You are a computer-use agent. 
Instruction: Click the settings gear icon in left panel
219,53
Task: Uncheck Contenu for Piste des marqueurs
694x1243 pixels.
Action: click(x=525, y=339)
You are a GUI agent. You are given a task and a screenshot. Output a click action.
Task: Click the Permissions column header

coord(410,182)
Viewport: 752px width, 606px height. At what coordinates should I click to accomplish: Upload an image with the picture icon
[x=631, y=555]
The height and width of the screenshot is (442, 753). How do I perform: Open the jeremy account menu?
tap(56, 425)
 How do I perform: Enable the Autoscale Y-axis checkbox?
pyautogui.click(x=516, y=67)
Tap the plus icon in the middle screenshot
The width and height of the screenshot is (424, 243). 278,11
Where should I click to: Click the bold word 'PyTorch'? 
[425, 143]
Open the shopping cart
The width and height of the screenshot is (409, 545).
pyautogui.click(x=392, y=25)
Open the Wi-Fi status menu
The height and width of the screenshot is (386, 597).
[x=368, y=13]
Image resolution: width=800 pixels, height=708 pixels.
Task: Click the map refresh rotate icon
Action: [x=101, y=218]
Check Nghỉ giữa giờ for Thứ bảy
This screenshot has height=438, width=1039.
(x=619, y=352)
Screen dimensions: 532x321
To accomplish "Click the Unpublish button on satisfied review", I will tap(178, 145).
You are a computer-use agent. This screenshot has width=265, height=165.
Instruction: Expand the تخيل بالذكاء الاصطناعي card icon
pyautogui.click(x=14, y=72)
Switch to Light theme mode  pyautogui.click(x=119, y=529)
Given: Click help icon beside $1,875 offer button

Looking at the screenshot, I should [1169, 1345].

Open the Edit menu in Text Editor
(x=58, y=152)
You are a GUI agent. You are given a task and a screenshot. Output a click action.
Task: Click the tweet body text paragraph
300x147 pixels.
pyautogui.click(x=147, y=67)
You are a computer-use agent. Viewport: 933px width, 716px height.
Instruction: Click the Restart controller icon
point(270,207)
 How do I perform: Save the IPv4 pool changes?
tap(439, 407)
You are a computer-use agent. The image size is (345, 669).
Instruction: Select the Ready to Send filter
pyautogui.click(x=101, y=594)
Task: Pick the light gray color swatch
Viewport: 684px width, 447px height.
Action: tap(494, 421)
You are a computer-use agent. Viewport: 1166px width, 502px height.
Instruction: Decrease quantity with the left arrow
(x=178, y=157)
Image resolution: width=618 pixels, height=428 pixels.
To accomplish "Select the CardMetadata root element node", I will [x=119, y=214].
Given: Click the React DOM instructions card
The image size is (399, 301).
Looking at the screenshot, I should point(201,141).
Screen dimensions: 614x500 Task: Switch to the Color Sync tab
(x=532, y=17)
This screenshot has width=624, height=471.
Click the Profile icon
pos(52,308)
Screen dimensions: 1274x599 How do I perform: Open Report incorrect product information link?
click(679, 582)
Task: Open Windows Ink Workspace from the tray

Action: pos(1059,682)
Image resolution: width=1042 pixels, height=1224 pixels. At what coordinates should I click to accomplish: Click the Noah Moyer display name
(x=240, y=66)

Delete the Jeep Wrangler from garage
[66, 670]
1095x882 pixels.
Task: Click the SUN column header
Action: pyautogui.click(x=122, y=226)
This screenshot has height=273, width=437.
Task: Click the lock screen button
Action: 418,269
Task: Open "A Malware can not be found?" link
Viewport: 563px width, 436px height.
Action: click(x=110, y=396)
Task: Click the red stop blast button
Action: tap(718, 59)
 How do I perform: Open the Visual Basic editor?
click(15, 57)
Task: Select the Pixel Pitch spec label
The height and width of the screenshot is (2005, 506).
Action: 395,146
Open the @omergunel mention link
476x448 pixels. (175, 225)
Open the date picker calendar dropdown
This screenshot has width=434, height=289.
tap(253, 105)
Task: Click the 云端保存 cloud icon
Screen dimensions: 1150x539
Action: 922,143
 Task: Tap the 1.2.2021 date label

**Task statement:** Repeat the material above in full. Change no word.

**Task answer:**
You are a computer-use agent. 
Instruction: Click the settings gear icon in left panel
219,53
Task: Uncheck Contenu for Piste des marqueurs
694x1243 pixels.
Action: click(x=525, y=339)
You are a GUI agent. You are given a task and a screenshot. Output a click action.
Task: Click the Permissions column header

coord(410,182)
Viewport: 752px width, 606px height. At what coordinates should I click to accomplish: Upload an image with the picture icon
[x=631, y=555]
The height and width of the screenshot is (442, 753). How do I perform: Open the jeremy account menu?
tap(56, 425)
 How do I perform: Enable the Autoscale Y-axis checkbox?
pyautogui.click(x=516, y=67)
Tap the plus icon in the middle screenshot
The width and height of the screenshot is (424, 243). 278,11
Where should I click to: Click the bold word 'PyTorch'? 
[425, 143]
Open the shopping cart
The width and height of the screenshot is (409, 545).
pyautogui.click(x=392, y=25)
Open the Wi-Fi status menu
The height and width of the screenshot is (386, 597).
[x=368, y=13]
Image resolution: width=800 pixels, height=708 pixels.
Task: Click the map refresh rotate icon
Action: [x=101, y=218]
Check Nghỉ giữa giờ for Thứ bảy
This screenshot has height=438, width=1039.
(x=619, y=352)
Screen dimensions: 532x321
To accomplish "Click the Unpublish button on satisfied review", I will tap(178, 145).
You are a computer-use agent. This screenshot has width=265, height=165.
Instruction: Expand the تخيل بالذكاء الاصطناعي card icon
pyautogui.click(x=14, y=72)
Switch to Light theme mode  pyautogui.click(x=119, y=529)
Given: Click help icon beside $1,875 offer button

Looking at the screenshot, I should [1169, 1345].

Open the Edit menu in Text Editor
(x=58, y=152)
You are a GUI agent. You are given a task and a screenshot. Output a click action.
Task: Click the tweet body text paragraph
300x147 pixels.
pyautogui.click(x=147, y=67)
You are a computer-use agent. Viewport: 933px width, 716px height.
Instruction: Click the Restart controller icon
point(270,207)
 How do I perform: Save the IPv4 pool changes?
tap(439, 407)
You are a computer-use agent. The image size is (345, 669).
Instruction: Select the Ready to Send filter
pyautogui.click(x=101, y=594)
Task: Pick the light gray color swatch
Viewport: 684px width, 447px height.
Action: tap(494, 421)
You are a computer-use agent. Viewport: 1166px width, 502px height.
Instruction: Decrease quantity with the left arrow
(x=178, y=157)
Image resolution: width=618 pixels, height=428 pixels.
To accomplish "Select the CardMetadata root element node", I will [x=119, y=214].
Given: Click the React DOM instructions card
The image size is (399, 301).
Looking at the screenshot, I should point(201,141).
Screen dimensions: 614x500 Task: Switch to the Color Sync tab
(x=532, y=17)
This screenshot has width=624, height=471.
Click the Profile icon
pos(52,308)
Screen dimensions: 1274x599 How do I perform: Open Report incorrect product information link?
click(679, 582)
Task: Open Windows Ink Workspace from the tray

Action: pos(1059,682)
Image resolution: width=1042 pixels, height=1224 pixels. At what coordinates should I click to accomplish: Click the Noah Moyer display name
(x=240, y=66)

Delete the Jeep Wrangler from garage
[66, 670]
1095x882 pixels.
Task: Click the SUN column header
Action: pyautogui.click(x=122, y=226)
This screenshot has height=273, width=437.
Task: Click the lock screen button
Action: 418,269
Task: Open "A Malware can not be found?" link
Viewport: 563px width, 436px height.
Action: click(x=110, y=396)
Task: Click the red stop blast button
Action: tap(718, 59)
 How do I perform: Open the Visual Basic editor?
click(15, 57)
Task: Select the Pixel Pitch spec label
The height and width of the screenshot is (2005, 506).
Action: 395,146
Open the @omergunel mention link
476x448 pixels. (175, 225)
Open the date picker calendar dropdown
This screenshot has width=434, height=289.
tap(253, 105)
Task: Click the 云端保存 cloud icon
Screen dimensions: 1150x539
Action: 922,143
 Task: Tap the 1.2.2021 date label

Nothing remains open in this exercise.